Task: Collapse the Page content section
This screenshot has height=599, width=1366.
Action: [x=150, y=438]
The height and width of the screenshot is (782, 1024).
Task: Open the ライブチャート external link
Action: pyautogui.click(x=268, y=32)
_____
Arrange every line of the records above as a Markdown table with two columns, No. and Text. Number the rows in order and leave out any blank lines.

| No. | Text |
|---|---|
| 1 | Task: Collapse the Page content section |
| 2 | This screenshot has height=599, width=1366. |
| 3 | Action: [x=150, y=438] |
| 4 | The height and width of the screenshot is (782, 1024). |
| 5 | Task: Open the ライブチャート external link |
| 6 | Action: pyautogui.click(x=268, y=32) |